Synthesize lipids and proteins for distribution to many other organelles and PM
What’s the volume occupied by organelles in percentage of entire cell volume?
50%! 54% is cytosol
What is the fate of proteins headed to membrane bound compartments?
ER➡️Golgi ➡️PM
What is the signal hypothesis? Give experiments on necessity and sufficiency.
To sort to an organelle, protein needs signal sequence to specify protein destination.
Eg NLS: 8AA signal sequence.
Necessity: hook GFP to mutant and non mutant (NLS missing) p53 and see that GFP only in nucleus in wt.
Sufficient: hook NLS to GFP only. If goes into nucleus then NLS is sufficient for translocation into nucleus.
What does necessary mean?
The signal sequence is required for signaling of a protein
What is the size of molecules that can pass freely through nuclear pore complex?
- Molecules 40kD must have NLS (remain folded during transport)
- expo: use GFP and synthetically generate different sizes of protein. See what’s the biggest protein for free diffusion.
How is active transport through the nuclear pore complex regulated? Where is the active and inactive form of this regulator?
GtPase ran! Small, monomeric cellular switch.
Gtp bound form is active. Hydrolysis of phosphate bind isn’t used for energy (unlike ATPase).
-ranGEF is bound to chromatin in nucleus (ranGTP is in nucleus)
-ranGAP is in cytoplasm
What is the role of ranGTP?
Nuclear import and export. RanGTP helps release import cargos by dissociating importin from the cargo. It also promotes cargo binding by binding to cargo and binding to exportin.
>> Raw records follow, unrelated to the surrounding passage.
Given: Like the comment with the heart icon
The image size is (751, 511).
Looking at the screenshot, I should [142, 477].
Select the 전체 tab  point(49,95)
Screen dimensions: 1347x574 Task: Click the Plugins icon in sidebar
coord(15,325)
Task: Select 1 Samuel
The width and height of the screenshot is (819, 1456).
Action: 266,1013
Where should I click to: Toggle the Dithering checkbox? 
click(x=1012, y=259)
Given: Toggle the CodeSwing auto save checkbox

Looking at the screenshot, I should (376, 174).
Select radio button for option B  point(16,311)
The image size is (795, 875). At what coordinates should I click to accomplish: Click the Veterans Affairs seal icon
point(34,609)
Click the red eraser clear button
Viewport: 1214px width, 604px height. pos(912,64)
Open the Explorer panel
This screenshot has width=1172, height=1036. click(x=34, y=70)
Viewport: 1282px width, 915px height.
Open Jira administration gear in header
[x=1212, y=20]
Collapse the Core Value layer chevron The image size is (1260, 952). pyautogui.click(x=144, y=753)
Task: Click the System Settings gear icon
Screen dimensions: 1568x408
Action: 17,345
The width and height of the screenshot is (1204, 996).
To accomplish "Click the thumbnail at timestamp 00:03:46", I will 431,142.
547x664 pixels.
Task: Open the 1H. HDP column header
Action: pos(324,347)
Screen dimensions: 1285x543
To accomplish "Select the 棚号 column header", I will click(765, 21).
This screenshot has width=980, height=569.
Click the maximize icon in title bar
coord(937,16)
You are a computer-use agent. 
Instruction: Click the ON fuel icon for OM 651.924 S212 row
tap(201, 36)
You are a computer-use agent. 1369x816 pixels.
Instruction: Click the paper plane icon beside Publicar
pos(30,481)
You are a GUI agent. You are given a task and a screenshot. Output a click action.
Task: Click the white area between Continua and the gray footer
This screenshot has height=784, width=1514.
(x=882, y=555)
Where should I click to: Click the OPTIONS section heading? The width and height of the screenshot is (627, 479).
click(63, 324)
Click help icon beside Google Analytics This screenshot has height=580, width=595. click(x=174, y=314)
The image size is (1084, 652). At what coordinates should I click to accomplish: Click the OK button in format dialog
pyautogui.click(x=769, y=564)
How do proteins enter the ER?
Co-translational translocation:
Proteins are trans located in unfolded form because these processes are simultaneous.
-SRP= signal recognition particle. Binds signal sequence on growing peptide that’s still attached to ribosome (slows translation)
- SRP binds receptor on ER and releases SRP
-peptide goes through translocation channel and into the ER lumen
How do soluble secretory proteins get through the membrane?
Translocation channel grabs signal sequence, signal peptide cleaved by signal peptidase, protein is soluble in ER and signal sequence remains in membrane.
How are single pass transmembrane proteins created?
Signal sequence at nh2 domain of peptide signals start transfer. Hydrophobic stop transfer sequence stops the flow of peptide into the ER lumen. Signal peptidase cleaves initial signal sequence. Hydrophobic stop sequence now passes through the membrane as the TM protein.
How are multi pass TM proteins made?
There’s an internal signal sequence that initiates transfer. And a second hydrophobic sequence that stops transfer. No cleavage. Both ends are in cytosol.